Una celadora del PAC de Rincón de Loix, en Benidorm, sufrió una presunta agresión durante su jornada laboral después de intentar recuperar una silla de ruedas del centro que dos usuarias habían sacado al exterior. La Policía Nacional detuvo posteriormente a una mujer, mientras la trabajadora presentó una denuncia y recibió atención médica
La Unión General de Trabajadoras y Trabajadores (UGT) ha denunciado la agresión y ha trasladado los detalles del incidente, ocurrido este fin de semana alrededor de las 18:15 horas. Según el relato, la celadora acudió a localizar a dos mujeres que habían sacado al exterior una silla de ruedas propiedad del centro sanitario.
La trabajadora les indicó que no podían llevarse la silla y, una de las mujeres comenzó a insultarla y adoptó una actitud agresiva. La celadora asegura que la mujer llegó a golpearla en el pecho y que después intentó volver a agredirla. Ante esta situación, la trabajadora sujetó sus manos para evitar un nuevo ataque.
Varias personas presenciaron el incidente, entre ellas una acompañante de un paciente y el vigilante de seguridad del centro.
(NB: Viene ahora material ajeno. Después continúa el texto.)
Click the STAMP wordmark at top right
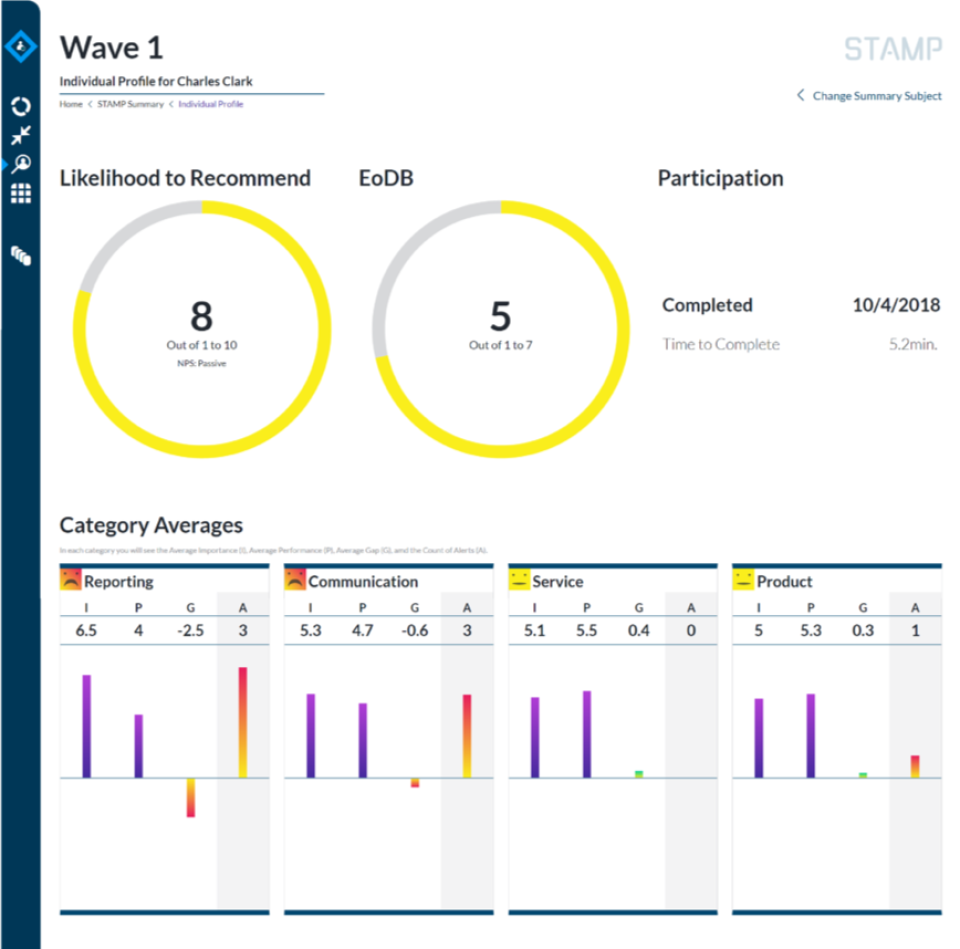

Tras dos avisos al 112, una patrulla de la Policía Nacional acudió al PAC y detuvo a la presunta agresora.
La celadora presentó una denuncia y recibió atención médica
Después del incidente, la celadora acudió a dependencias policiales para prestar declaración y presentar una denuncia. Además, recibió asistencia sanitaria y obtuvo un parte de lesiones judicial. Según la organización sindical, la trabajadora permanece actualmente de baja laboral mientras completa los trámites relacionados con la agresión.
El sindicato también ha puesto el foco en la seguridad del PAC de Rincón de Loix. Según su versión, el centro dispone actualmente de un vigilante entre las 14:00 y las 22:00 horas, una cobertura que considera insuficiente, especialmente durante el horario nocturno.
Por ello, reclama ampliar la presencia de personal de seguridad y revisar los protocolos de actuación ante agresiones. La organización sostiene además que los insultos, amenazas y episodios violentos afectan con frecuencia a profesionales sanitarios durante su jornada laboral.
Mientras tanto, las circunstancias del incidente y las posibles responsabilidades de la presunta agresora quedan sujetas a las actuaciones policiales y judiciales correspondientes.